Work to be completed:
Search the material for "lock" and show all lines that contain it.

Data for review:
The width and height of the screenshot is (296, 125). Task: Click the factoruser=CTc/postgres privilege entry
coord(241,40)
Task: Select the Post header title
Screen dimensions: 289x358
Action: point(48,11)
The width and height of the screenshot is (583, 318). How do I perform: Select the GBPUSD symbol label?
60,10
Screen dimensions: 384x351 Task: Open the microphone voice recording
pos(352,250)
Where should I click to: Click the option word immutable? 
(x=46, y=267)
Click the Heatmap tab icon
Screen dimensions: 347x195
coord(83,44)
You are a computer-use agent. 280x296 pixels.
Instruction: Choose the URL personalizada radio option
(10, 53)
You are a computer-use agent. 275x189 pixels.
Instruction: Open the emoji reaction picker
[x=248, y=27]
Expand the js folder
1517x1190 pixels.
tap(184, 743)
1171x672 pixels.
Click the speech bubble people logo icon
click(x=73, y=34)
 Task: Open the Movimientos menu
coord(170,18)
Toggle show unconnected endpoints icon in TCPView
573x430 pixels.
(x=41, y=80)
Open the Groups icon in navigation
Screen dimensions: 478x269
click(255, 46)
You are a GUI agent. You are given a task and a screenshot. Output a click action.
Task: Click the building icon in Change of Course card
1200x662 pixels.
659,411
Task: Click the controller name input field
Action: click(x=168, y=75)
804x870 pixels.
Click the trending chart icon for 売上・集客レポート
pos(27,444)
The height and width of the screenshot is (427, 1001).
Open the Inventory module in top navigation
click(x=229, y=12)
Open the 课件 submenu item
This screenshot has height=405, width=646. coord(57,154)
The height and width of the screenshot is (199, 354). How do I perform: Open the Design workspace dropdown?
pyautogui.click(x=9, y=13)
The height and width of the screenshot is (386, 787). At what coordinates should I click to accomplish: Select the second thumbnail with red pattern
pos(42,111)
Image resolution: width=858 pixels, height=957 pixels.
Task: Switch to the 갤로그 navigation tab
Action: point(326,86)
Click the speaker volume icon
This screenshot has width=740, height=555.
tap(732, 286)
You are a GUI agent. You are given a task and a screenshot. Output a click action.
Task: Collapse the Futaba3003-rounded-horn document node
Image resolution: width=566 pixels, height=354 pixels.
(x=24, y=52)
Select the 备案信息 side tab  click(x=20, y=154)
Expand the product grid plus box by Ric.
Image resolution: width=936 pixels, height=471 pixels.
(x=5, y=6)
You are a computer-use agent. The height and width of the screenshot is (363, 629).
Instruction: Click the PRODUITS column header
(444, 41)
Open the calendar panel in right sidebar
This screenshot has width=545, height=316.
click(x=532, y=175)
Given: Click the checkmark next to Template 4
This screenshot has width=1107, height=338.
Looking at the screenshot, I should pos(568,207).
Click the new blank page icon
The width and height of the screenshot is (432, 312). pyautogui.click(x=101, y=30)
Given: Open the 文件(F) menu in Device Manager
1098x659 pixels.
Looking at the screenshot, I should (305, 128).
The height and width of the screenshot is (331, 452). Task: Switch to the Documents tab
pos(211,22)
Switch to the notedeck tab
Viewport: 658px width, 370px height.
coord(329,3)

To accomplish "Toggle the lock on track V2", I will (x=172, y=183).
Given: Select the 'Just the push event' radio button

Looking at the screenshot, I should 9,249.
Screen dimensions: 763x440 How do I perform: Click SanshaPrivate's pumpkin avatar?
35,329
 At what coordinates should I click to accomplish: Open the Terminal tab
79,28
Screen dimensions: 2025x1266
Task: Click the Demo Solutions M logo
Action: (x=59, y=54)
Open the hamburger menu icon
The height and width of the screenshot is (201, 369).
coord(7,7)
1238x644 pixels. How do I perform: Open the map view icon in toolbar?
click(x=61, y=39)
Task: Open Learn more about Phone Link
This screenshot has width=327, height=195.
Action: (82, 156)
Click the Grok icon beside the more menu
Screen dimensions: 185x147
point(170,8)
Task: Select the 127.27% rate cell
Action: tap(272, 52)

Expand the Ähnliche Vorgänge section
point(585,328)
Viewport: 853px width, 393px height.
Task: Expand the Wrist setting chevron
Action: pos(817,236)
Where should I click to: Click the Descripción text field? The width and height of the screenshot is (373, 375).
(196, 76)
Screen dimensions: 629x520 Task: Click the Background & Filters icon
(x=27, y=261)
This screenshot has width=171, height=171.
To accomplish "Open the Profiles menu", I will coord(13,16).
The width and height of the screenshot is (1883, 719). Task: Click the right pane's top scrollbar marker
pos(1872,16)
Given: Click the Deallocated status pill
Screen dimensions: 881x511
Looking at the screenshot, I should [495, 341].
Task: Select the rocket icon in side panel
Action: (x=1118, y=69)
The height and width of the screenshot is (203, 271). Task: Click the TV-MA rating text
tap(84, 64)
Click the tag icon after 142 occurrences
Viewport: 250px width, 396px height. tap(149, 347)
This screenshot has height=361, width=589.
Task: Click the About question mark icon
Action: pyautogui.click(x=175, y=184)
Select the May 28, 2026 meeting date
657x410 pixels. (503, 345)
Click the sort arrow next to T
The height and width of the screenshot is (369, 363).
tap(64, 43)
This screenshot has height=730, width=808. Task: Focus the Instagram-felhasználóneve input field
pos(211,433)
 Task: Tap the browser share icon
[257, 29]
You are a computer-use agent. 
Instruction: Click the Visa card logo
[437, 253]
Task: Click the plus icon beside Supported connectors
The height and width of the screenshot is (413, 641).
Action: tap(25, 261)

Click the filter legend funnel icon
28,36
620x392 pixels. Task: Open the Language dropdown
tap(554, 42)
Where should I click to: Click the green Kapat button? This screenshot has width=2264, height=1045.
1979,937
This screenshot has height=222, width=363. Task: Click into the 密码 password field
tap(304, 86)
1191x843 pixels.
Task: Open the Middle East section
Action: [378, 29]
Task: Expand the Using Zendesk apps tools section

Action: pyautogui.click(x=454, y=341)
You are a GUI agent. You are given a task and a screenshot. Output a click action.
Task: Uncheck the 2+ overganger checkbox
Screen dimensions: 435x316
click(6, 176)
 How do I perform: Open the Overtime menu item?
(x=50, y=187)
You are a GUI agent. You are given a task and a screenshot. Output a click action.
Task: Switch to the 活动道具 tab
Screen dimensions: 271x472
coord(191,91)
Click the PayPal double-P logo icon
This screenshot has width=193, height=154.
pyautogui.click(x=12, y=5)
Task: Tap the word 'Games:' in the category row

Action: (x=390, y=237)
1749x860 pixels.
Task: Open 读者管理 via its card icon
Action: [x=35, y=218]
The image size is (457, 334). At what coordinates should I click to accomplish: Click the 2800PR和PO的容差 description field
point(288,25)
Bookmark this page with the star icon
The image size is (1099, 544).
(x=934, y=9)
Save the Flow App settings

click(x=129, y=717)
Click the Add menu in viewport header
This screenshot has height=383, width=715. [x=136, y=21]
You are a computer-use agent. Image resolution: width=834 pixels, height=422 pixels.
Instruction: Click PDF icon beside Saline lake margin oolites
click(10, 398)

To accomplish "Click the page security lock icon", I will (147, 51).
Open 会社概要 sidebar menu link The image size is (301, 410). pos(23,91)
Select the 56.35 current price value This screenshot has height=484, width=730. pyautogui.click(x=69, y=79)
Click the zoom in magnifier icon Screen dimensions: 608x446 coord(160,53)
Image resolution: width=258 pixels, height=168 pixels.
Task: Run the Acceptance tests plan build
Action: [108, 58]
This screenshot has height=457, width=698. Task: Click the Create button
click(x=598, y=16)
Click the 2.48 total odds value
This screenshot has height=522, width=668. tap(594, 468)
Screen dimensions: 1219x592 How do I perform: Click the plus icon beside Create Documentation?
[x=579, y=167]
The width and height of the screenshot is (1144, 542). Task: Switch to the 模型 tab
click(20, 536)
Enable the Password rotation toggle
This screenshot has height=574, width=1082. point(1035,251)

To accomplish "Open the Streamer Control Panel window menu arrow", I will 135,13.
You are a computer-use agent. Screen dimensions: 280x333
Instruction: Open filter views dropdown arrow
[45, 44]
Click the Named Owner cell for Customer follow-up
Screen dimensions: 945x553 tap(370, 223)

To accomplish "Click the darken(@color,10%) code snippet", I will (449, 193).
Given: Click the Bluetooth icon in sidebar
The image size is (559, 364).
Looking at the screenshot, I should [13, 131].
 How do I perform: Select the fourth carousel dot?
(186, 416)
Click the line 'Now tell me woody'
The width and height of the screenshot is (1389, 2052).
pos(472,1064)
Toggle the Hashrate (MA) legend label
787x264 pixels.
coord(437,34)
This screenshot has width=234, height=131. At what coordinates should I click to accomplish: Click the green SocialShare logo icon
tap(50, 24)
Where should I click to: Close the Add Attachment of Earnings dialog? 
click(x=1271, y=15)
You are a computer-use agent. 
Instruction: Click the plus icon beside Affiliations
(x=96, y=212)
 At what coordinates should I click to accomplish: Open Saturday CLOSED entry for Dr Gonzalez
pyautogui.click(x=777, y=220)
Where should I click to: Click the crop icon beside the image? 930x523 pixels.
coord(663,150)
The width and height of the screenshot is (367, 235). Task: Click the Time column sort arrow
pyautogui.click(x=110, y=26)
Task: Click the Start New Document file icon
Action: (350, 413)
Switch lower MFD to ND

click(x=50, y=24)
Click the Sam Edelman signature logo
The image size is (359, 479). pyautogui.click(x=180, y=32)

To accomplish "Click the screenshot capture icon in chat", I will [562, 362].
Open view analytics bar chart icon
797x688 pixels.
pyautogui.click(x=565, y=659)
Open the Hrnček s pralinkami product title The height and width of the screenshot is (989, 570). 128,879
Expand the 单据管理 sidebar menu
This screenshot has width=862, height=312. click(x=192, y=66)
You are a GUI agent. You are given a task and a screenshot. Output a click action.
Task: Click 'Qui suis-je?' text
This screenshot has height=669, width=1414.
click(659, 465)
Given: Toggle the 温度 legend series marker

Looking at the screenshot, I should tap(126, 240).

Reply:
To accomplish "Toggle the lock on track V2", I will (x=172, y=183).
To accomplish "Click the page security lock icon", I will (147, 51).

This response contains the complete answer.